Ömür YANIKOĞLU – 17.10.2010 – 19:09

Sokakta yürümeyi de çok severim. Bir hedefim olmasına gerek yok. İnsanların hayatları bir bir yanımdan akıp geçer, benim hayatım da onların arasından süzülerek ilerler. Gez dolaş, sonra başladığın noktaya geri dön. Terapi gibi gelir bana; hayatın, hayatların ve farklılıkların ayırdına varıyorum bunu her yaptığımda. Farklılık… Fark! Bu da irdelenmesi gereken bir şey, aslında… Bu dünyanın tamamı Ömür’lerden oluşsaydı, hepsi aynı şeyleri sevip, aynı şeylerden nefret etselerdi, işte o zaman sevmelerin özü bozulurdu; yine insan olurdu olmasına ama bu kez varlığıyla değil yokluğuyla mutluluk getirirdi, herkes yalnız kalmak isterdi: “Kendimden bir tane daha görmek istemiyorum!”

İnsan merak eder, kendi gibi başkaları var mı bilmek ister ve arar da… Ama bu arayışı anlamlı kılan hep farklı insanlarla karşılaşacak olmasıdır. Kendi gibi birisini arar ama bulamaz. Ne mutlu ona; artık bilir çok özel biri olduğunu ama sonra hüzün kaplar birden içini, bardağın boş tarafını görür: “Başka bir deyişle, hiç kimse özel değil!”

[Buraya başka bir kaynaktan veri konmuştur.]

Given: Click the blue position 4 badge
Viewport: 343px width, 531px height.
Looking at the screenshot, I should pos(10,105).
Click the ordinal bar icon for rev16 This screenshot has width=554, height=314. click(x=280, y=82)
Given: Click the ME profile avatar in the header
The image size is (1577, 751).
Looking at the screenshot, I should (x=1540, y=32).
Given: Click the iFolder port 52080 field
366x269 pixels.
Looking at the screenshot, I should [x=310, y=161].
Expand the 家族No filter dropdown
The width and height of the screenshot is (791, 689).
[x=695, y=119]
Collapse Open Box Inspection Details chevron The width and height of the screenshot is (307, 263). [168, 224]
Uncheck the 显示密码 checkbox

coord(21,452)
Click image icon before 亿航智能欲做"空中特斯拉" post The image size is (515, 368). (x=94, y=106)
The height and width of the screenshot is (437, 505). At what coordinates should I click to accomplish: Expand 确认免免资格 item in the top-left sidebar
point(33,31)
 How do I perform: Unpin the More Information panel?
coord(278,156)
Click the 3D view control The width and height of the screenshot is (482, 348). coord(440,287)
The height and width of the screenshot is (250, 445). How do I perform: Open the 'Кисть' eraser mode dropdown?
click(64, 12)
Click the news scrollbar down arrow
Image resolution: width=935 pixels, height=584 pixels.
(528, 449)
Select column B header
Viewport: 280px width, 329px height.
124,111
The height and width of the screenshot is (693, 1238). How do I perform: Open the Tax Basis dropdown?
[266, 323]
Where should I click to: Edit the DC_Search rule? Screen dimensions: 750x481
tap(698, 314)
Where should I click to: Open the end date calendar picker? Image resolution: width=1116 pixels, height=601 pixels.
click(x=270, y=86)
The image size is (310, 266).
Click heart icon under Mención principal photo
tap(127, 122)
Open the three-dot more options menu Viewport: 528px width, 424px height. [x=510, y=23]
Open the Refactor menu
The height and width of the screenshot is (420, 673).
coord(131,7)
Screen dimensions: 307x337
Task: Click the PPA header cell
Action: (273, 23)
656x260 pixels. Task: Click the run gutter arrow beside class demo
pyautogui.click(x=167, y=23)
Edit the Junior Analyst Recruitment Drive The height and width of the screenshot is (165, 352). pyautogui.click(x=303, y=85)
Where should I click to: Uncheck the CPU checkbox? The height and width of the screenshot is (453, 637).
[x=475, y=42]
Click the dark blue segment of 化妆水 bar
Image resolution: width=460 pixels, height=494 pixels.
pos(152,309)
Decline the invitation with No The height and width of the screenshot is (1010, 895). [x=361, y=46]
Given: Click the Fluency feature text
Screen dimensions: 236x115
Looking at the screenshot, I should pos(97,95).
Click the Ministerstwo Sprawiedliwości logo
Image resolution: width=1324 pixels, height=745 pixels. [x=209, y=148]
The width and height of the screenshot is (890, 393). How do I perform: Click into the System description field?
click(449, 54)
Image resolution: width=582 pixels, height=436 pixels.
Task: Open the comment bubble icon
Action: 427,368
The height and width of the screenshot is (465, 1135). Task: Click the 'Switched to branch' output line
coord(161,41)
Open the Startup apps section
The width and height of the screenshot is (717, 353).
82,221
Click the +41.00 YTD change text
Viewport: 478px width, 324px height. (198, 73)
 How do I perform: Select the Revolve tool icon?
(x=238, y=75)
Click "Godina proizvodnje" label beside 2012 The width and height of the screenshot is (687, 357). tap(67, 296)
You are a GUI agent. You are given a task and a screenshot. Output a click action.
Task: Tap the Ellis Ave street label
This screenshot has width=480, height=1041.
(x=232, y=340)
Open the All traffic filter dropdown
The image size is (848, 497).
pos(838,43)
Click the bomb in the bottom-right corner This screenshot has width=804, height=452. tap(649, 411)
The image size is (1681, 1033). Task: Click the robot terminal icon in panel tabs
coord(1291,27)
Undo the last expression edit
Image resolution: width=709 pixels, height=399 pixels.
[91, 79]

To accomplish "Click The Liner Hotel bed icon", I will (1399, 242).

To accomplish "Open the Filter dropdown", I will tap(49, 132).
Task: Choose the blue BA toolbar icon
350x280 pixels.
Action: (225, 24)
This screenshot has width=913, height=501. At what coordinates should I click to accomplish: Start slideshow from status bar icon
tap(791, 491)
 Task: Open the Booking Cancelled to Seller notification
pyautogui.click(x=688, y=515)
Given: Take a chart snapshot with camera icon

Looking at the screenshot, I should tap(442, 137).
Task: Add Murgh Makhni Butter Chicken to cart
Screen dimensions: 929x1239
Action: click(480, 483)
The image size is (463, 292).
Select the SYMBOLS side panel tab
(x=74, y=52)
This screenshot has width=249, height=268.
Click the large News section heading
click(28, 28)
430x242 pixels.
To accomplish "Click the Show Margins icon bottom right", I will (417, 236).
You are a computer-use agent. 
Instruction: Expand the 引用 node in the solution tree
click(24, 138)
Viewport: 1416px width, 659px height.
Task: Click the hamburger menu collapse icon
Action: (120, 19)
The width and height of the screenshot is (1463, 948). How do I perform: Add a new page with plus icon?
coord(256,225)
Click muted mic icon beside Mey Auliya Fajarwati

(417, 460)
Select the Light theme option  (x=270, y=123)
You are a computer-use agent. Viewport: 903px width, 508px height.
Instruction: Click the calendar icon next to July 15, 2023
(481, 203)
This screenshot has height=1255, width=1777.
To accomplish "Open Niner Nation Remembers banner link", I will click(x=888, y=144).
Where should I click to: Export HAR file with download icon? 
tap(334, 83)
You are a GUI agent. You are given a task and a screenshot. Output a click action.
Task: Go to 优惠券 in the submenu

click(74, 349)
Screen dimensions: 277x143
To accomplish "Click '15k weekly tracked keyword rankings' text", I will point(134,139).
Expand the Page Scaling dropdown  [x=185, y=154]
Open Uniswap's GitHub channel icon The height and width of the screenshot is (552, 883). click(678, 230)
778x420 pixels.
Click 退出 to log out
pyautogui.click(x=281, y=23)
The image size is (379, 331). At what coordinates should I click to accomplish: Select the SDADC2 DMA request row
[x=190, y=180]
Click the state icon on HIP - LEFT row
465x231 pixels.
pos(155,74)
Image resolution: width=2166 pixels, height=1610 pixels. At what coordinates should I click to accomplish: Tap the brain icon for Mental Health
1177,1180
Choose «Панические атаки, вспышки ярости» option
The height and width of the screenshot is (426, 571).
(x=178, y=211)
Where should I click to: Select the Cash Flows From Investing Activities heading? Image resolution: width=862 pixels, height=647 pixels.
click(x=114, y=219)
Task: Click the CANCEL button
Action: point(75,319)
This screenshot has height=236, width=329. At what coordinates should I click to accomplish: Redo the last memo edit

Uzun zamandır bir şeyler yazmamıştım. Çünkü yazmak için bir sebep yoktu; ne yazacaktım, kim okuyacaktı? Şimdi niye mi yazdım? Çünkü tanımadığım biri çarpışan arabasıyla bana tosladı ben de ona “Merhaba!” demek istedim.

Birden aklıma geldi:
Eğer bir şeyler yazdıysan ve açık bir kapı bıraktıysan, mutlaka biri gelip okur.